Quilombo se formou em 1888, junto com a abolição da escravatura. Comunidade que aguardava a titulação se preocupa com conflitos por causa do território.
O território quilombola Ilha de São Vicente, em Araguatins (TO), recebeu, nesta segunda-feira (20), o Título de Concessão de Direito de Uso sobre a Terra. O documento foi entregue pelo presidente Luiz Inácio Lula da Silva ao quilombola Cantídio Barros Filho, representante da Associação da Comunidade Quilombola localizada no Rio Araguaia. O documento significa que a comunidade quilombola é a única responsável legal pelo território.
O título conjunto em nome da Associação da Comunidade, dá direito ao uso da terra e não permite que o território seja vendido, continuando a lógica ancestral, de que o espaço seja ocupado por diferentes gerações.

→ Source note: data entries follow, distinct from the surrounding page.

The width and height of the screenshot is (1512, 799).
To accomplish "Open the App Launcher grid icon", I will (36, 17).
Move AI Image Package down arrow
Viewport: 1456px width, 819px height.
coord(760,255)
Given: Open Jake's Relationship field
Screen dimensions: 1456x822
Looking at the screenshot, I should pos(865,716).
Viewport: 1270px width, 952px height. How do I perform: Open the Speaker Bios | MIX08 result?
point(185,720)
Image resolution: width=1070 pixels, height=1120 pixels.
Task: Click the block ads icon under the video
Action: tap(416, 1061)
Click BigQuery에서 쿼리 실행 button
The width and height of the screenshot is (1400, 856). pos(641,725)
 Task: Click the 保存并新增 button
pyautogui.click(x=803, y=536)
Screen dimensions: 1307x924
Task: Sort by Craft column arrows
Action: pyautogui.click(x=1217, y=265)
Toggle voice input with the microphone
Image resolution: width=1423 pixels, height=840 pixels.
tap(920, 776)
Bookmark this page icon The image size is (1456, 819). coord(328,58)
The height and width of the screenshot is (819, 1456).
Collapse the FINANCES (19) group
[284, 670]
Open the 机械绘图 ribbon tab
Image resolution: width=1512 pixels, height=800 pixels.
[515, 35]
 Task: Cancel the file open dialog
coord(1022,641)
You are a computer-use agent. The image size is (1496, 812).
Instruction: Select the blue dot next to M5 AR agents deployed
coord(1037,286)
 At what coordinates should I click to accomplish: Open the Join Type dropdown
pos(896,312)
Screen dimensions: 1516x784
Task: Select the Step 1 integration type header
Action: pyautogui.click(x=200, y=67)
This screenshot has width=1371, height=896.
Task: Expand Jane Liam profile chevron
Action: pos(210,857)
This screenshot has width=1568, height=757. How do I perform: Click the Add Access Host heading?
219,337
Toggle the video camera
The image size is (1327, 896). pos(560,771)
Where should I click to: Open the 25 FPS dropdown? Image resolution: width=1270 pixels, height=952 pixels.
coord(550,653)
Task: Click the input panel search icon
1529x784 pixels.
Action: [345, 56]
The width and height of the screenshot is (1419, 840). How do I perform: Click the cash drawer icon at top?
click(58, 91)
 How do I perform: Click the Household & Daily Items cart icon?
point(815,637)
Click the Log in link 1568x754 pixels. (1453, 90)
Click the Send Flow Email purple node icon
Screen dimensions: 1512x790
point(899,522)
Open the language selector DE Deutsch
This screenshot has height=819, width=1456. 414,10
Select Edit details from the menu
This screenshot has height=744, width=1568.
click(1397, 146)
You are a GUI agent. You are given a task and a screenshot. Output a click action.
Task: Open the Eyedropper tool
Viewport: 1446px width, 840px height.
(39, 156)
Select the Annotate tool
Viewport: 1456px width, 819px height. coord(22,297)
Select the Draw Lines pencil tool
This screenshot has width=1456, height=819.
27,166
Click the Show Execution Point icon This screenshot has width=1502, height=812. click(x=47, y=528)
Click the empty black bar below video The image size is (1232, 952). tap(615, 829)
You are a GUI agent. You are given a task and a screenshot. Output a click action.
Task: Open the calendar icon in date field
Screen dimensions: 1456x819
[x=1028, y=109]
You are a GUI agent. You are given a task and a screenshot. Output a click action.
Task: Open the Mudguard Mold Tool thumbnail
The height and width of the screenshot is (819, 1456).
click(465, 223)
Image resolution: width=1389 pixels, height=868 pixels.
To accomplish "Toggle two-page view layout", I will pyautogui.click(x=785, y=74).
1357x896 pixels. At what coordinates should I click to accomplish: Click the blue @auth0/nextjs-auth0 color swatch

É um título gratuito e com força de escritura pública. As famílias ganham segurança jurídica para desenvolver atividades produtivas, evitando que os lotes sejam objeto de negociatas e da especulação imobiliária, como vinha ocorrendo.
A comunidade quilombola Ilha de São Vicente e a Coordenação Estadual das Comunidades Quilombolas do Tocantins (COEQTO) reconhecem que esse é um avanço, mas ainda entendem que o Estado Brasileiro precisa garantir os direitos dessas famílias. A entrega do título não resolve os problemas que a comunidade enfrenta, como a falta de água potável, de acesso à saúde e educação dentro do território.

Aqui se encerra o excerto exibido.